[Listing]
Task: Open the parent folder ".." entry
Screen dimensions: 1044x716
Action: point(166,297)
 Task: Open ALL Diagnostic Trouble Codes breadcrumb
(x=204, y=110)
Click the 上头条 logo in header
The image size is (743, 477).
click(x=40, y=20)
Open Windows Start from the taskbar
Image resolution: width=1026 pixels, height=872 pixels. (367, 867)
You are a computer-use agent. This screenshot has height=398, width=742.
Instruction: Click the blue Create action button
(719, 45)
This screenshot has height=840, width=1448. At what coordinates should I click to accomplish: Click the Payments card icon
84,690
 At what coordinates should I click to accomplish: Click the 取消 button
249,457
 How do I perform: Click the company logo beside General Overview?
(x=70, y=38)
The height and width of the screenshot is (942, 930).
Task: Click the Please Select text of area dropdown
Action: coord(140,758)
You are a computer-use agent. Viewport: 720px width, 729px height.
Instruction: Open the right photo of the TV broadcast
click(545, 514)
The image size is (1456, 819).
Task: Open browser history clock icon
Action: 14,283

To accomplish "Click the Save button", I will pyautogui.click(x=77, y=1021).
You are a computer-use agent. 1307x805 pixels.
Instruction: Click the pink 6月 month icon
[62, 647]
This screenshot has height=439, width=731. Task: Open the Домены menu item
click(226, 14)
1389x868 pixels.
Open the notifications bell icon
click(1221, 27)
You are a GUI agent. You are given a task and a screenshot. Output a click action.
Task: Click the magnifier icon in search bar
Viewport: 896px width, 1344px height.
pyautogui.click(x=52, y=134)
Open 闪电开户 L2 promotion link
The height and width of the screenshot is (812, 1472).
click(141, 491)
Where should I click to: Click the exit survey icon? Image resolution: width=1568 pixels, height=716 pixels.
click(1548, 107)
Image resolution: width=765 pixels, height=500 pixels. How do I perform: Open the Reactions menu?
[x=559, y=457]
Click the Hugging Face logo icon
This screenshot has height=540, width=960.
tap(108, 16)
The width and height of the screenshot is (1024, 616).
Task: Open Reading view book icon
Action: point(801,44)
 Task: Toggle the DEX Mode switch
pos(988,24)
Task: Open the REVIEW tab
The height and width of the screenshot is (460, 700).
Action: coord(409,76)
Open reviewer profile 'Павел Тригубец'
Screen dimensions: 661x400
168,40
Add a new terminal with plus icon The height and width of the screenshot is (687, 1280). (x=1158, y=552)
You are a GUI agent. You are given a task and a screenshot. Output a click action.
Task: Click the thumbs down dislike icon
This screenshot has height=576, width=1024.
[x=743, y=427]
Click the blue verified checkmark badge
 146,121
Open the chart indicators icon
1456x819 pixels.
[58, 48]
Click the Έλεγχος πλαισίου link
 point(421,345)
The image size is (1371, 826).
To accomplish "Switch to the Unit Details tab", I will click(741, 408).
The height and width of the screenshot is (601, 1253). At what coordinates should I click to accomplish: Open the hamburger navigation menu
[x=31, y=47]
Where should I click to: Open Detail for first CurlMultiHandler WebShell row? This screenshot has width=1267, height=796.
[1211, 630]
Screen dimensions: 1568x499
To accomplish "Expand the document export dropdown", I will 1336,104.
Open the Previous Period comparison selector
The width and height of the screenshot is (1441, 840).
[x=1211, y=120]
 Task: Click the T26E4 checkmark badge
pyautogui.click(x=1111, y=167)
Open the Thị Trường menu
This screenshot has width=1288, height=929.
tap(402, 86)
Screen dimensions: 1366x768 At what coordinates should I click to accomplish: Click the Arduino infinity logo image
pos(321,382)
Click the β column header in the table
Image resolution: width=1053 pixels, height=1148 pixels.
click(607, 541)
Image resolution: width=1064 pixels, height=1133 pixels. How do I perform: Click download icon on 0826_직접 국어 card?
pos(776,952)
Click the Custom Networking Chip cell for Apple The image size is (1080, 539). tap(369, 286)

[Problem requirements] Reproduce these lines exactly as they appear above.

[Solution for this exercise]
Task: Open the parent folder ".." entry
Screen dimensions: 1044x716
Action: point(166,297)
 Task: Open ALL Diagnostic Trouble Codes breadcrumb
(x=204, y=110)
Click the 上头条 logo in header
The image size is (743, 477).
click(x=40, y=20)
Open Windows Start from the taskbar
Image resolution: width=1026 pixels, height=872 pixels. (367, 867)
You are a computer-use agent. This screenshot has height=398, width=742.
Instruction: Click the blue Create action button
(719, 45)
This screenshot has height=840, width=1448. At what coordinates should I click to accomplish: Click the Payments card icon
84,690
 At what coordinates should I click to accomplish: Click the 取消 button
249,457
 How do I perform: Click the company logo beside General Overview?
(x=70, y=38)
The height and width of the screenshot is (942, 930).
Task: Click the Please Select text of area dropdown
Action: coord(140,758)
You are a computer-use agent. Viewport: 720px width, 729px height.
Instruction: Open the right photo of the TV broadcast
click(545, 514)
The image size is (1456, 819).
Task: Open browser history clock icon
Action: 14,283

To accomplish "Click the Save button", I will pyautogui.click(x=77, y=1021).
You are a computer-use agent. 1307x805 pixels.
Instruction: Click the pink 6月 month icon
[62, 647]
This screenshot has height=439, width=731. Task: Open the Домены menu item
click(226, 14)
1389x868 pixels.
Open the notifications bell icon
click(1221, 27)
You are a GUI agent. You are given a task and a screenshot. Output a click action.
Task: Click the magnifier icon in search bar
Viewport: 896px width, 1344px height.
pyautogui.click(x=52, y=134)
Open 闪电开户 L2 promotion link
The height and width of the screenshot is (812, 1472).
click(141, 491)
Where should I click to: Click the exit survey icon? Image resolution: width=1568 pixels, height=716 pixels.
click(1548, 107)
Image resolution: width=765 pixels, height=500 pixels. How do I perform: Open the Reactions menu?
[x=559, y=457]
Click the Hugging Face logo icon
This screenshot has height=540, width=960.
tap(108, 16)
The width and height of the screenshot is (1024, 616).
Task: Open Reading view book icon
Action: point(801,44)
 Task: Toggle the DEX Mode switch
pos(988,24)
Task: Open the REVIEW tab
The height and width of the screenshot is (460, 700).
Action: coord(409,76)
Open reviewer profile 'Павел Тригубец'
Screen dimensions: 661x400
168,40
Add a new terminal with plus icon The height and width of the screenshot is (687, 1280). (x=1158, y=552)
You are a GUI agent. You are given a task and a screenshot. Output a click action.
Task: Click the thumbs down dislike icon
This screenshot has height=576, width=1024.
[x=743, y=427]
Click the blue verified checkmark badge
 146,121
Open the chart indicators icon
1456x819 pixels.
[58, 48]
Click the Έλεγχος πλαισίου link
 point(421,345)
The image size is (1371, 826).
To accomplish "Switch to the Unit Details tab", I will click(741, 408).
The height and width of the screenshot is (601, 1253). At what coordinates should I click to accomplish: Open the hamburger navigation menu
[x=31, y=47]
Where should I click to: Open Detail for first CurlMultiHandler WebShell row? This screenshot has width=1267, height=796.
[1211, 630]
Screen dimensions: 1568x499
To accomplish "Expand the document export dropdown", I will 1336,104.
Open the Previous Period comparison selector
The width and height of the screenshot is (1441, 840).
[x=1211, y=120]
 Task: Click the T26E4 checkmark badge
pyautogui.click(x=1111, y=167)
Open the Thị Trường menu
This screenshot has width=1288, height=929.
tap(402, 86)
Screen dimensions: 1366x768 At what coordinates should I click to accomplish: Click the Arduino infinity logo image
pos(321,382)
Click the β column header in the table
Image resolution: width=1053 pixels, height=1148 pixels.
click(607, 541)
Image resolution: width=1064 pixels, height=1133 pixels. How do I perform: Click download icon on 0826_직접 국어 card?
pos(776,952)
Click the Custom Networking Chip cell for Apple The image size is (1080, 539). tap(369, 286)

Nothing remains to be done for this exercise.